As I thought about the Samaritan woman, how she not only was converted and radically transformed by Jesus, she took her faith and became an evangelizer of the Gospel to others. Recently, I got back from a conference at the University of Notre Dame that explored the topic of evangelization of how the laity and the ordained are all co-responsible in that task of evangelizing others and building up the kingdom of God here on earth. As I thought of the Samaritan woman, I thought of two women I heard speak at the conference.
Sister Therese Marie was a Sister of Life, an order of religious sisters founded by Carinal O’Connor of New York in 1991. He thought about his witness of the Dachau concentration camp in Germany during World War II and the culture of death present in the West during the later part of the 20th century. This weighed on his heart and on his prayers, which prompted him to found a community of women who would give them themselves fully to the protection and enhancement of the sacredness of every human life, beginning with the most vulnerable - the unborn. Sister Therese Marie spoke about how they help women who are thinking about an abortion, how they bring healing into the lives of women who have had an abortion, of how this ministry is rooted in the Eucharist and in prayer, and how they collaborate with many lay men and women in their ministry.
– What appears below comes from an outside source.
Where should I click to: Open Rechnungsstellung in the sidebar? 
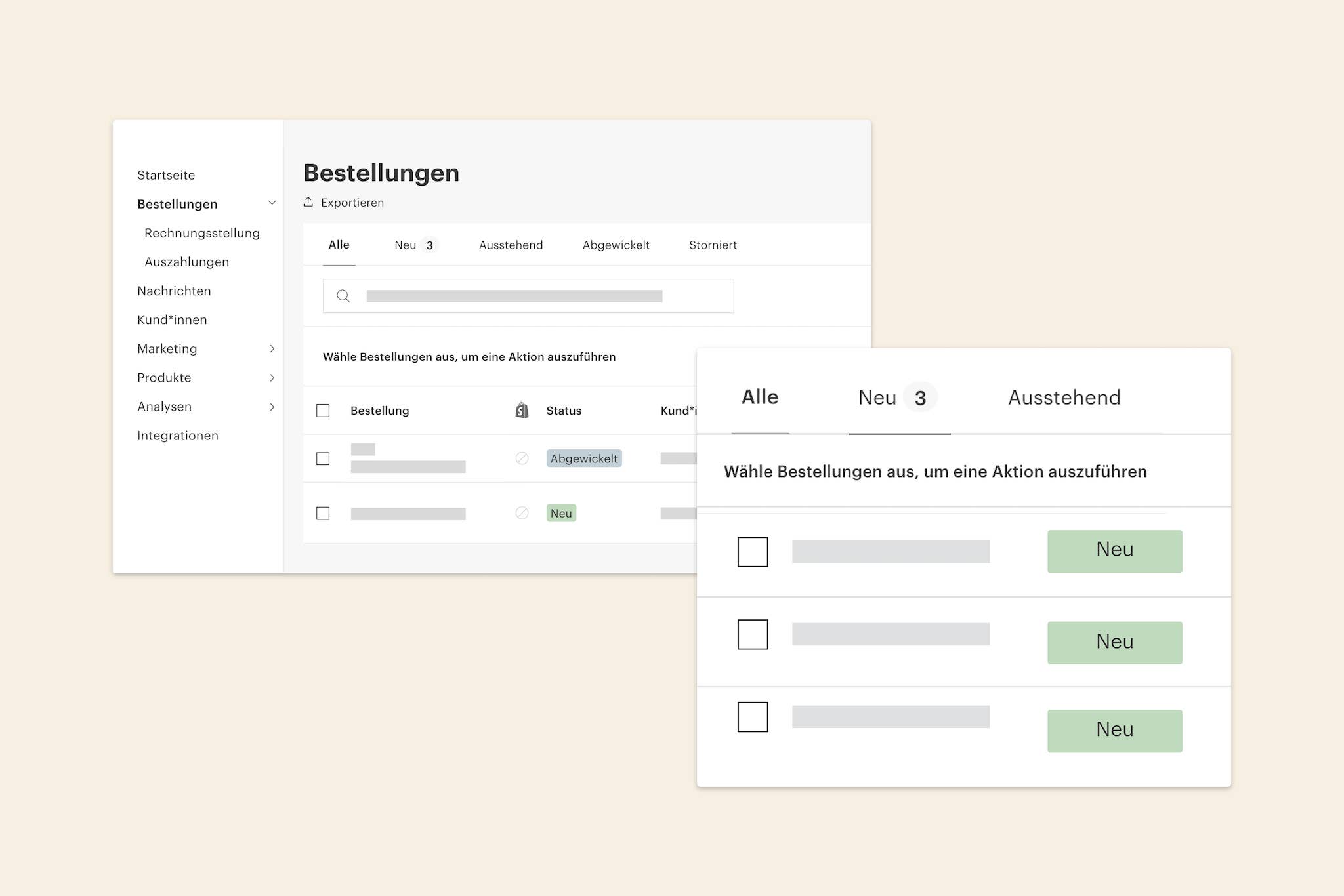pos(202,233)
The joy with which she spoke about her ministry truly touched my heart.
Another woman who spoke at the conference was Margaret Pfeil, a professor of moral theology and Christian ethics at the University of Notre Dame. She is also the founder of the Peter Claver Catholic Worker House in South Bend, Indiana, which was founded 18 years ago. She talked about the outreach programs that they have at the Catholic Worker and how the peace work and social justice work of Dorothy Day, the founder of the Catholic Worker movement, gives them inspiration in their ministry and service of feeding and sheltering the homeless and performing other works of mercy.
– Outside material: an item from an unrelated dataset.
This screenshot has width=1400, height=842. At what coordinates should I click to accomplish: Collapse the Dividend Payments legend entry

Like the Samaritan woman who out of the lived reality of her faith and her conversion to Christ, Sister Therese Marie and Professor Margaret Pfeil use their faith experiences and their relationship with Christ to reach out to others. Both of these remarkable ladies feel the call from God to serve him and to serve their brothers and sisters in a very particular way. Both of them respond to that call out of their faith, just like the Samaritan woman. Like these women, we too are to bring the Gospel message to others out of the reality of our lives.